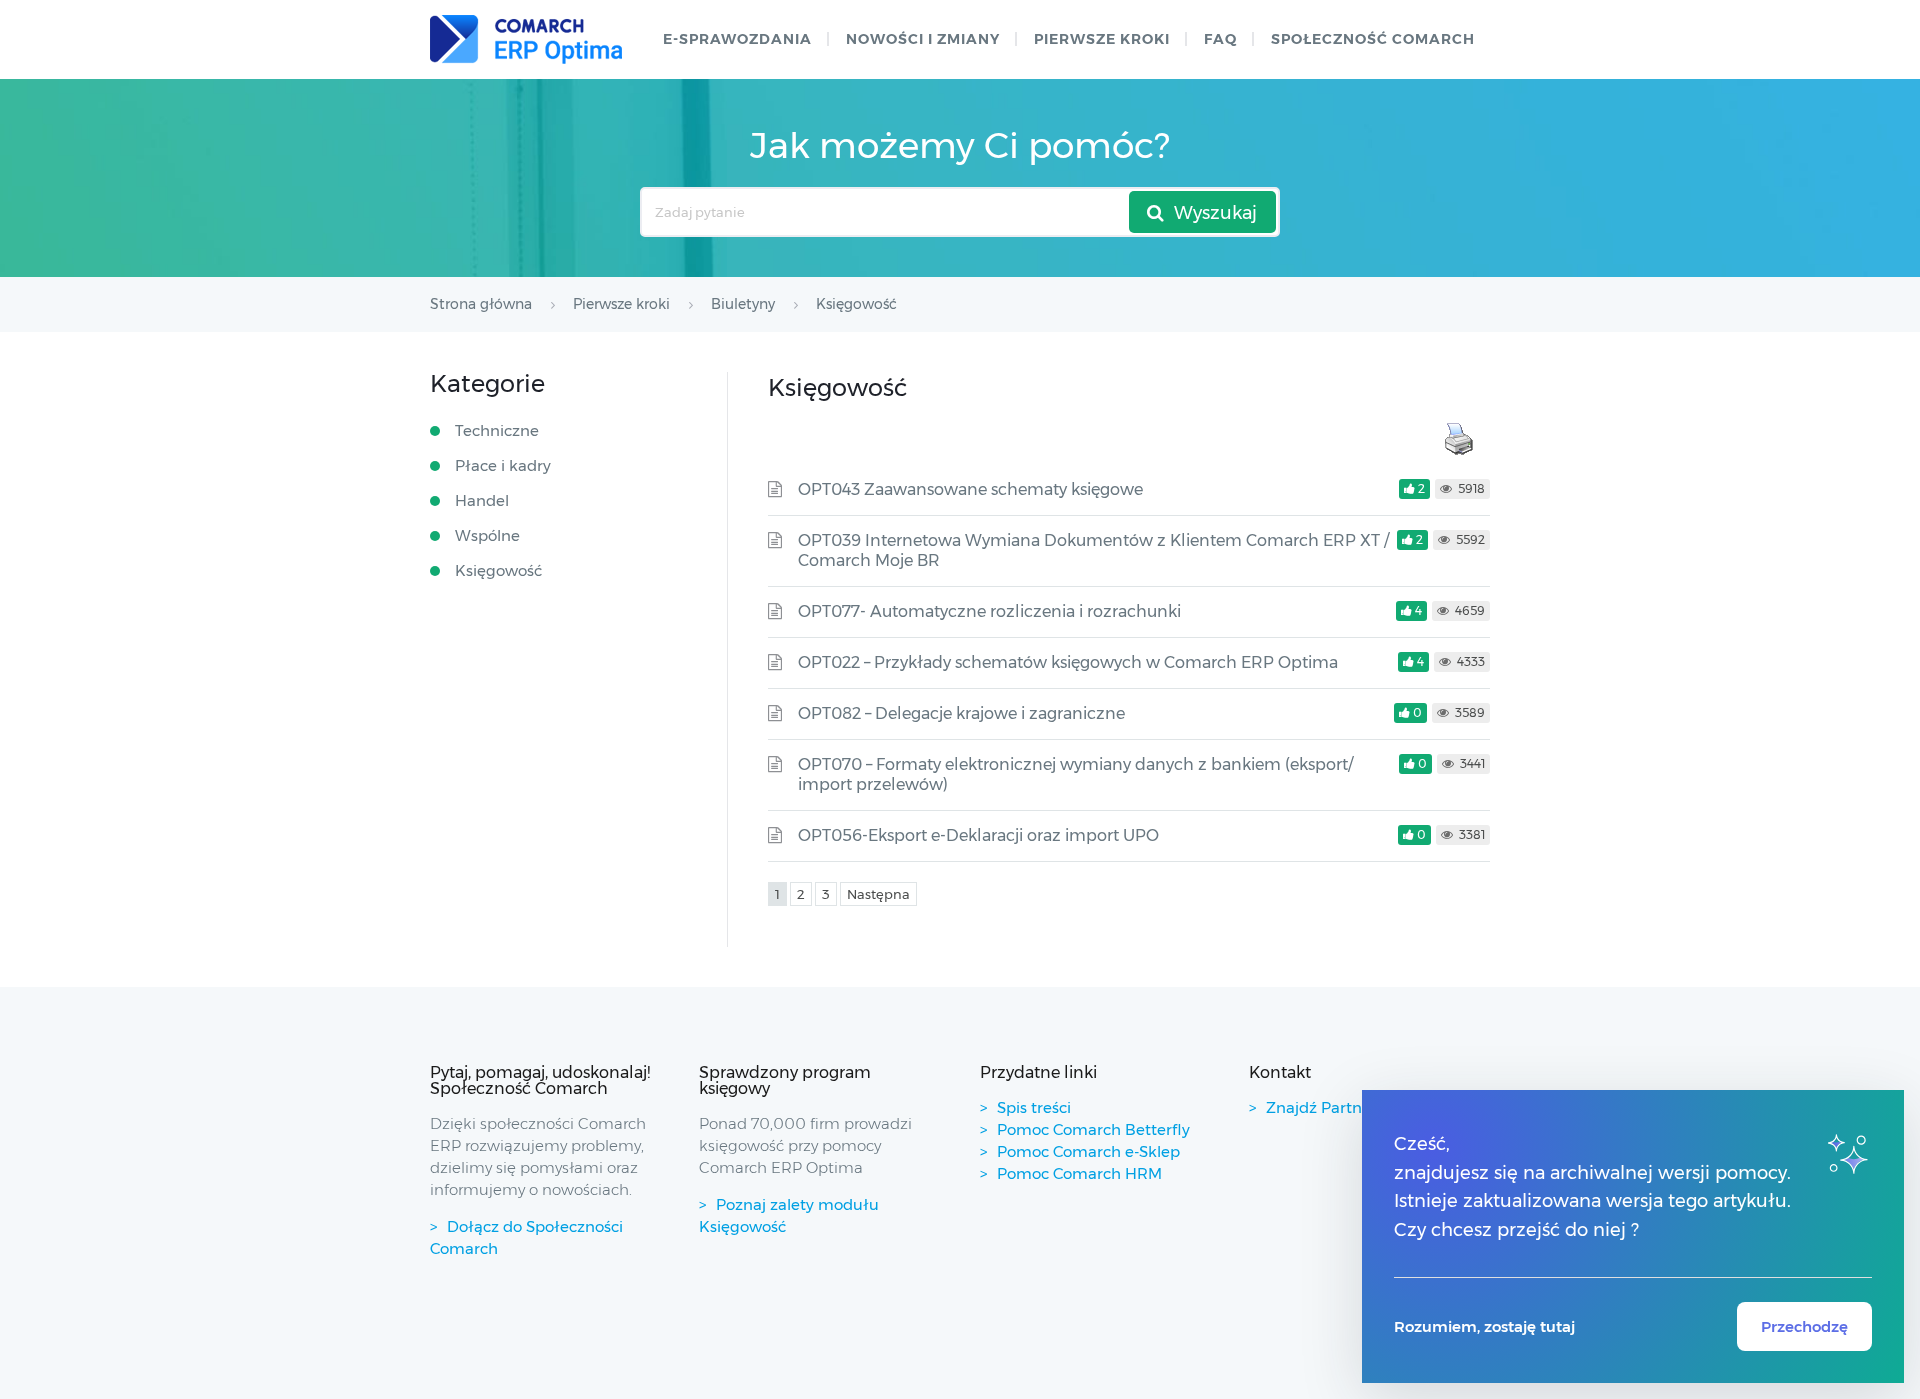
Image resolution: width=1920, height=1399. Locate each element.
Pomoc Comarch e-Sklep (1088, 1151)
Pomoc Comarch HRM (1079, 1173)
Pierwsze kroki (1102, 39)
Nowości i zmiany (923, 39)
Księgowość (498, 570)
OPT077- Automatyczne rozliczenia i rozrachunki (989, 611)
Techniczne (497, 430)
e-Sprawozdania (737, 39)
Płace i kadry (503, 465)
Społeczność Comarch (1373, 39)
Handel (482, 500)
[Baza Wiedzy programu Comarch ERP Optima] (526, 39)
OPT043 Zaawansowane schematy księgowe (970, 489)
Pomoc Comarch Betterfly (1093, 1129)
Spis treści (1034, 1107)
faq (1220, 39)
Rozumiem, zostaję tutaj (1484, 1326)
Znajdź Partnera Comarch (1362, 1107)
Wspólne (487, 535)
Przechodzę (1804, 1326)
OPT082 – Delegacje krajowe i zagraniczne (961, 713)
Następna (878, 894)
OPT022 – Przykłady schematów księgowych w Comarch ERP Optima (1068, 662)
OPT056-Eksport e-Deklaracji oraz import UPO (978, 835)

**ABOUT THIS TASK:**
Each line of the data that has the string "Comarch" counts once; give the total and nothing else.

**OUTPUT FOR THIS EXERCISE:**
7